Molecular cloning and expression analysis of two lectin genes in Sophora flavescens

Plant lectins are greatly introduced in modern medical diagnostics, which play a key role to diagnose the degrees of malignant tumor and used to inhibit different types of cancer cells. To further characterize the structure and function of plant lectins, we cloned, expressed and analyzed two lectin genes from a Chinese medicinal plant Sophora flavescens (sfl1, sfl2). The two genes were successfully cloned by reverse transcription-polymerase chain reaction (RT-PCR).

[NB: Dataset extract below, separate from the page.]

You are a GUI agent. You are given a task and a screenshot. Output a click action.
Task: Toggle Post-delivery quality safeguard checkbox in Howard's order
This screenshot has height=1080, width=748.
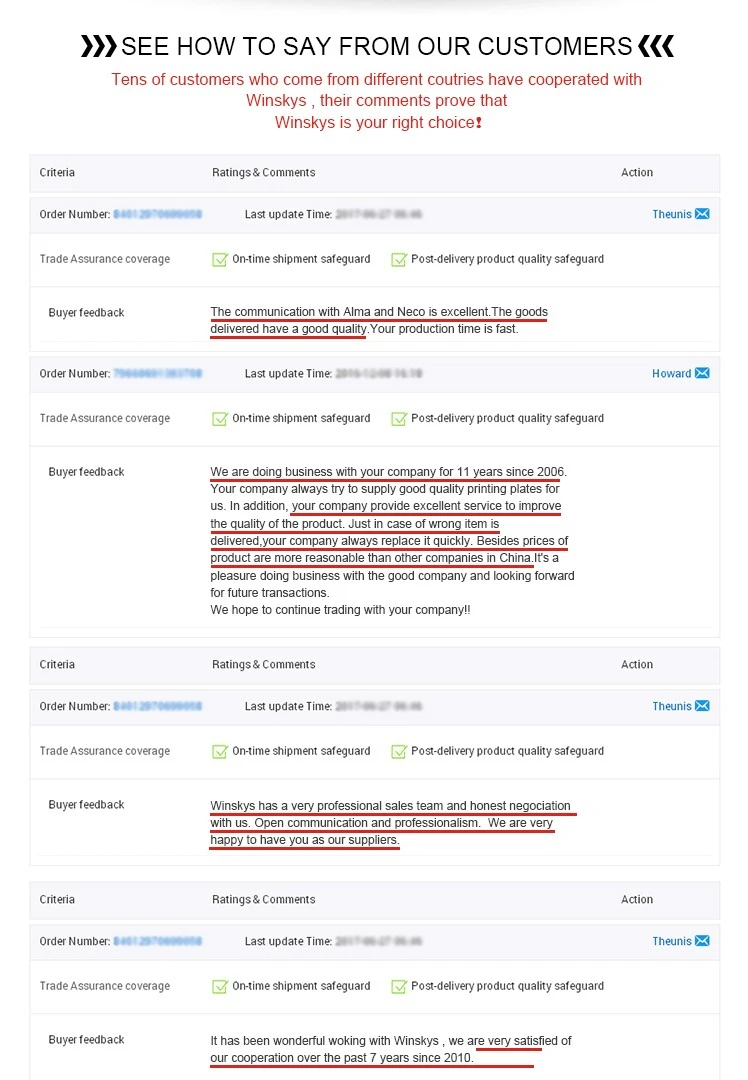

The full-length open reading frame (ORF) of the sfl1 contained 864 bp encoding SFL1 protein with 287 amino acids, whereas the sfl2 contained 891 bp encoding SFL2 protein of 296 amino acids. The two genes were subcloned to pET-22b(+) vector and the recombinant plasmids pET-22b(+)-sfl1 and pET-22b(+)-sfl2 were transformed into E. coli BL21 for protein expression. The two expressed proteins were detected by Western-blotting. The physicochemical properties, homologous proteins and evolution, secondary structures, and three dimensional (3D) structures of the SFL1 and SFL2 proteins were analyzed by bioinformatic tools. Our results provide a foundation for exploring plant lectins as anti-cancer drugs.